(Lines of data)
******

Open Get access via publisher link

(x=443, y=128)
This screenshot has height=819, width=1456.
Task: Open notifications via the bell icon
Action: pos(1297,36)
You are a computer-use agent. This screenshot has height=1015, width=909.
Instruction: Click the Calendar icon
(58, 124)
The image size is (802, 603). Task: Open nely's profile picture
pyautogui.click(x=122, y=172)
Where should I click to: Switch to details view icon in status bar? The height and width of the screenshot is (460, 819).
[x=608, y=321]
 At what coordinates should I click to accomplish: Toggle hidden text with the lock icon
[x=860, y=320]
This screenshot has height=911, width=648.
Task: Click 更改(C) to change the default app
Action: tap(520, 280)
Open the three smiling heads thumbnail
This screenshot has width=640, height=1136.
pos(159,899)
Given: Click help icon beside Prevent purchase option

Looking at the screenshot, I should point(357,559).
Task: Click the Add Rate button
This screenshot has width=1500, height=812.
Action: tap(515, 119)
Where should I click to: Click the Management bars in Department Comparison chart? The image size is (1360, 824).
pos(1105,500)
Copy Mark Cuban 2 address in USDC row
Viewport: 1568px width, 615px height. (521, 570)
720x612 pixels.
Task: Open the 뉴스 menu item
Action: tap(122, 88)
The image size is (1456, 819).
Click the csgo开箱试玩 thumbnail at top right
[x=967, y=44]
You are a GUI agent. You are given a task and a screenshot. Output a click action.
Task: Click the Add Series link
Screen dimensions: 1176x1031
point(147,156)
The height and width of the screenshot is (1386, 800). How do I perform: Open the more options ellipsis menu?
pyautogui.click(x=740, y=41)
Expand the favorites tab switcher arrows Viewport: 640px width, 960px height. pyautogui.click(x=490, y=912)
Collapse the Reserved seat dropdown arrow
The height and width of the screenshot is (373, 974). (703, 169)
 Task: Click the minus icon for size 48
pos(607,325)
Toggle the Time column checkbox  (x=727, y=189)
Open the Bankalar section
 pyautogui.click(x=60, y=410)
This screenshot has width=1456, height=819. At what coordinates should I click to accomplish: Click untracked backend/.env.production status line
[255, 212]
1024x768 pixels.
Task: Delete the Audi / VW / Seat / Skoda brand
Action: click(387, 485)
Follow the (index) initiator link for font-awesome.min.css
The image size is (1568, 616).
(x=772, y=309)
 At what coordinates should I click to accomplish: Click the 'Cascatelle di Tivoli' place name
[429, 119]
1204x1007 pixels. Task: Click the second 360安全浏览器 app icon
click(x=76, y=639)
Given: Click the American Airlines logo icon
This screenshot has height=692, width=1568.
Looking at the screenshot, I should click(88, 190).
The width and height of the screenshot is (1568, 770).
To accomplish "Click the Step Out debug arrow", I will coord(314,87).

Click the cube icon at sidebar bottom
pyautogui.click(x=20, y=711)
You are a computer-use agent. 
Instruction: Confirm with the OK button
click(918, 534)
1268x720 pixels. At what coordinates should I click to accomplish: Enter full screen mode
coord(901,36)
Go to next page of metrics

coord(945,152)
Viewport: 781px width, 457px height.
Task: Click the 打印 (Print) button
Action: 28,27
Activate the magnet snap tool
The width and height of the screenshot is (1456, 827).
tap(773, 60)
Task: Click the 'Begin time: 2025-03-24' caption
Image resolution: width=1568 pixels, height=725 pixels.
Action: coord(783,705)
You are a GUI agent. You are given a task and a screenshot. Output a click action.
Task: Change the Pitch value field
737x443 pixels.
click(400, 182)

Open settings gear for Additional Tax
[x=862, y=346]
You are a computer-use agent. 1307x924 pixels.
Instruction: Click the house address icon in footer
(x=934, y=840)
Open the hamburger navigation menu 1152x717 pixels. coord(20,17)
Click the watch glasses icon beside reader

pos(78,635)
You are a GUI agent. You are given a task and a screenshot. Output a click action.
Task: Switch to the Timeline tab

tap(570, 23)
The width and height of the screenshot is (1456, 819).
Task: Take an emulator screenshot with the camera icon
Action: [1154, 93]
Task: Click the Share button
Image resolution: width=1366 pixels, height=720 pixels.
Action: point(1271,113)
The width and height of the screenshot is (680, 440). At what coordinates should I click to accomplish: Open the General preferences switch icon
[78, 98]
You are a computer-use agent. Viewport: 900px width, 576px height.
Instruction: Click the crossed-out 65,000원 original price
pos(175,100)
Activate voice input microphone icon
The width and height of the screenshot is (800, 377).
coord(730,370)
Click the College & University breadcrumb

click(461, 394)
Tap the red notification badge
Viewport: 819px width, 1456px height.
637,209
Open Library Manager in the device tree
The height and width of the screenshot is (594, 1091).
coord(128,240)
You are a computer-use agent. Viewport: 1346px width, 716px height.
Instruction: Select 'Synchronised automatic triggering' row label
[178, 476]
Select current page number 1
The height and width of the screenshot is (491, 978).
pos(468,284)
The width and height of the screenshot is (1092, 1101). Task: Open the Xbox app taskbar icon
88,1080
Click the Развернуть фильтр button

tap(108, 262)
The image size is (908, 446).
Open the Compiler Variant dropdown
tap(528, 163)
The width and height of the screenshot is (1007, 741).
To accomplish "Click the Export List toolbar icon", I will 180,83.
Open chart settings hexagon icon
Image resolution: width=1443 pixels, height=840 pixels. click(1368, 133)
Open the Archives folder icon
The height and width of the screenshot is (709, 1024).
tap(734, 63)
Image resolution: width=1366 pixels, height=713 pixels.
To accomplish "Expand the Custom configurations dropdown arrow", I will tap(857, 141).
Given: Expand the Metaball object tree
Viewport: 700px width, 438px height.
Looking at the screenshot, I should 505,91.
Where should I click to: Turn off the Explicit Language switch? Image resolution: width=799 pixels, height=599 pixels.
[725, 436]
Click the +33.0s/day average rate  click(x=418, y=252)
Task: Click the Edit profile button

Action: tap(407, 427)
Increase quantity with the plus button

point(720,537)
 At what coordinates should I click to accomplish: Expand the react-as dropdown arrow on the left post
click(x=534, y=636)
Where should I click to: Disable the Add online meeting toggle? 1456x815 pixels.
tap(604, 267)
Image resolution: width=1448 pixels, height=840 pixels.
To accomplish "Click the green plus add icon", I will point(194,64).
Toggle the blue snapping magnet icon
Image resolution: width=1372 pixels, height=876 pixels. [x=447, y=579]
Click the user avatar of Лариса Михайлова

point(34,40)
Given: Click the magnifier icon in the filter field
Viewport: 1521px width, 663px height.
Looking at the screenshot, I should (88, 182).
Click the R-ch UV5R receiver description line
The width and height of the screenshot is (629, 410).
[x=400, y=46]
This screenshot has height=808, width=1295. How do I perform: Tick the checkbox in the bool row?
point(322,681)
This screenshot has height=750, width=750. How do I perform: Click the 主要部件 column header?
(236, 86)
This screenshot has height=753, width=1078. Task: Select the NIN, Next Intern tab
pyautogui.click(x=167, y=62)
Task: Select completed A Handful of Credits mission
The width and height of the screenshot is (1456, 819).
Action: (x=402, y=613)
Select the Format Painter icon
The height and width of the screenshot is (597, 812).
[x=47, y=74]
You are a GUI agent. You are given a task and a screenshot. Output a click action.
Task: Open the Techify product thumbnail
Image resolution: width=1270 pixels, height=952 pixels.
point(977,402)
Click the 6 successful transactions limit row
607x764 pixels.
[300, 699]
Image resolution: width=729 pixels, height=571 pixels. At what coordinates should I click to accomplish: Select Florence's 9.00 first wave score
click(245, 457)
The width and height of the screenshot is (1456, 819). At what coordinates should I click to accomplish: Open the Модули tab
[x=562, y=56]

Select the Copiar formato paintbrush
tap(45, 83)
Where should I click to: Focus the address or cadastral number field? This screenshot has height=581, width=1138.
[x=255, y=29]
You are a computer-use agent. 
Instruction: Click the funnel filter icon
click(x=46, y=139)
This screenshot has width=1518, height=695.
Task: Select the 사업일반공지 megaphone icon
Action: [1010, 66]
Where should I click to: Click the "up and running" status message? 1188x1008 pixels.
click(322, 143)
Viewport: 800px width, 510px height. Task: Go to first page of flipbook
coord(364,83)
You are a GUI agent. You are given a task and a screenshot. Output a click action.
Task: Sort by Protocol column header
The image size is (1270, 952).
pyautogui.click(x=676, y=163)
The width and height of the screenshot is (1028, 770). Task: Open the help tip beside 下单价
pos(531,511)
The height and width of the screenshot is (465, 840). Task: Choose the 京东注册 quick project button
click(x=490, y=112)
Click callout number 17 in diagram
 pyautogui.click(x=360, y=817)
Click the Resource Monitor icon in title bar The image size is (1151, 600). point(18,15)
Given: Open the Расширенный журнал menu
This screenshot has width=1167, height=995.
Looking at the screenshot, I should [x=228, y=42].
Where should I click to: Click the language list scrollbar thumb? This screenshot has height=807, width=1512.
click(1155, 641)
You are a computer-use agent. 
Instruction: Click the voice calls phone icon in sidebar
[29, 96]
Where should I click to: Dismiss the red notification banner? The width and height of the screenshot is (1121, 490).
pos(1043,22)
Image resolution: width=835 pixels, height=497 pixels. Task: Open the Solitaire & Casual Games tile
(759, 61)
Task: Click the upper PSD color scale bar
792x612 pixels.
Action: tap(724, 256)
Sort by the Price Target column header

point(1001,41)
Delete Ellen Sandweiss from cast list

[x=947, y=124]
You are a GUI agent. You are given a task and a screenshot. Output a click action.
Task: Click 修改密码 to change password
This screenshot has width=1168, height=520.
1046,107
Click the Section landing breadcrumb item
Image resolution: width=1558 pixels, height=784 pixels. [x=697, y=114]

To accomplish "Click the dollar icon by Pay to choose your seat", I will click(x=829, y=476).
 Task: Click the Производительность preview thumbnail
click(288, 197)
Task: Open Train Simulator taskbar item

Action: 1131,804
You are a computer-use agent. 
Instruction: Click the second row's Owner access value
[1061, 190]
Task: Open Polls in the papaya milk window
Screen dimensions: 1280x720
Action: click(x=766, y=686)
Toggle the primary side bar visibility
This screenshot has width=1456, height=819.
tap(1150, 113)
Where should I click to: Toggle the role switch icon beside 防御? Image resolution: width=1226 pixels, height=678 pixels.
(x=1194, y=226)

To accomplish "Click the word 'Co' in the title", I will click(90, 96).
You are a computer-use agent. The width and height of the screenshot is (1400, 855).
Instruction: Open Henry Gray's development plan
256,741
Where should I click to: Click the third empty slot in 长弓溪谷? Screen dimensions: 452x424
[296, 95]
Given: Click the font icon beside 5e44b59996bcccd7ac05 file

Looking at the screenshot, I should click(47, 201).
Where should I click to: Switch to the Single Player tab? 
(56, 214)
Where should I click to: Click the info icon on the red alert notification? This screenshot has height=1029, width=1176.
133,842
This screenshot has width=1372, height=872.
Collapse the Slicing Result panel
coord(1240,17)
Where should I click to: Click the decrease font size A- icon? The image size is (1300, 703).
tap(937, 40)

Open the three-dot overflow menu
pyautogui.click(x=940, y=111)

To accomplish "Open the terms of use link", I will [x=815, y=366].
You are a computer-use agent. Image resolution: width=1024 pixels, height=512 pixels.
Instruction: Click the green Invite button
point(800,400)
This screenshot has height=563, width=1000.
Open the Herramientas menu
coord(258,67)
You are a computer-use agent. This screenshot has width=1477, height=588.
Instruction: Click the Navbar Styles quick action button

******

# PROMPT:
Rewrite the rows between the line containing "This screenshot has height=750, width=750." and the line containing "pyautogui.click(x=167, y=62)", inclusive, with "column header" replaced by "column heading" and everything else unchanged.

# THE RESULT:
This screenshot has height=750, width=750. How do I perform: Click the 主要部件 column heading?
(236, 86)
This screenshot has height=753, width=1078. Task: Select the NIN, Next Intern tab
pyautogui.click(x=167, y=62)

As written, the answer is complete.